**To do**.
As an exercise in exact copying, transcribe the lines below from the one holding "Given: Open the" through the last, with both ends included and pictures left out.

**Data for review**.

======

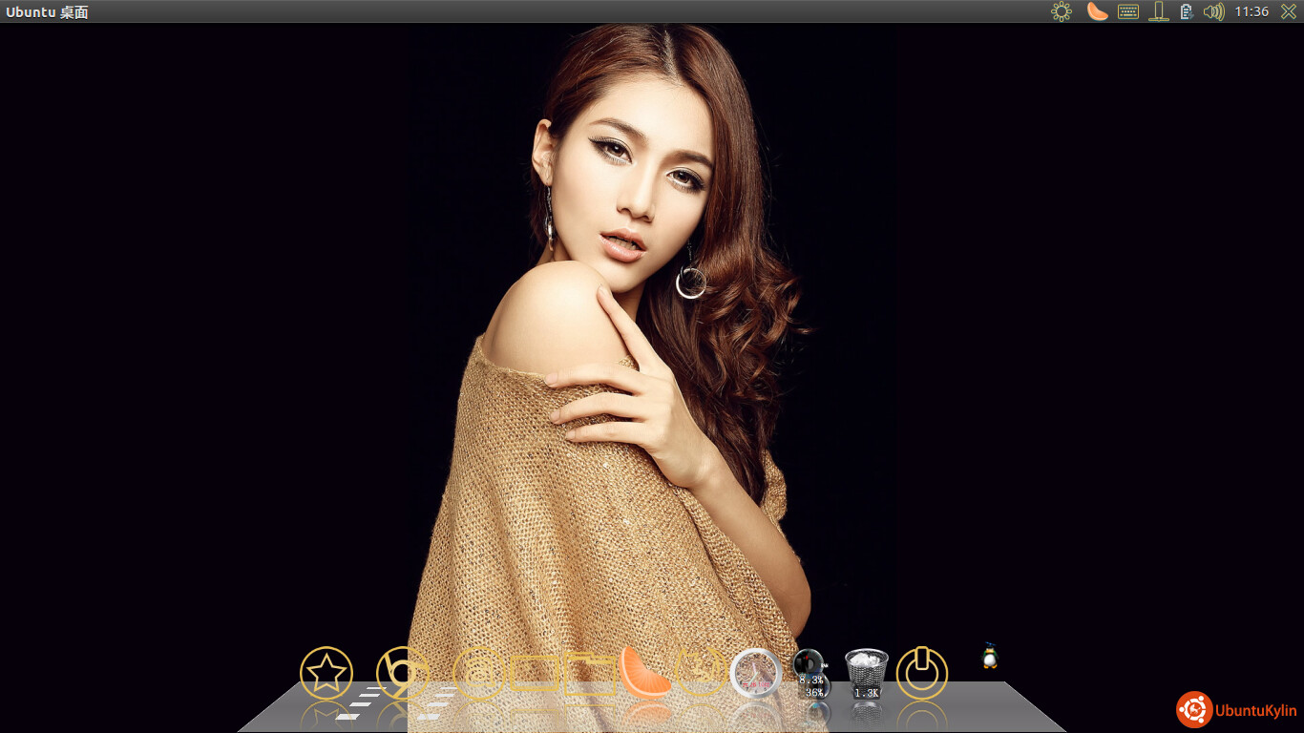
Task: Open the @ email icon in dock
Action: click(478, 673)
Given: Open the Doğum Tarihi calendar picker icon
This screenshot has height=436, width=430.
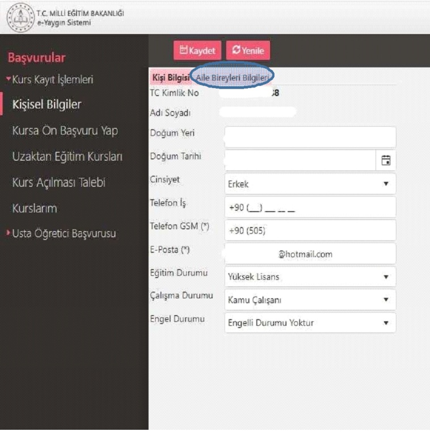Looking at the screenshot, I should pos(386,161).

======

**Result**.
Given: Open the Doğum Tarihi calendar picker icon
This screenshot has height=436, width=430.
Looking at the screenshot, I should pos(386,161).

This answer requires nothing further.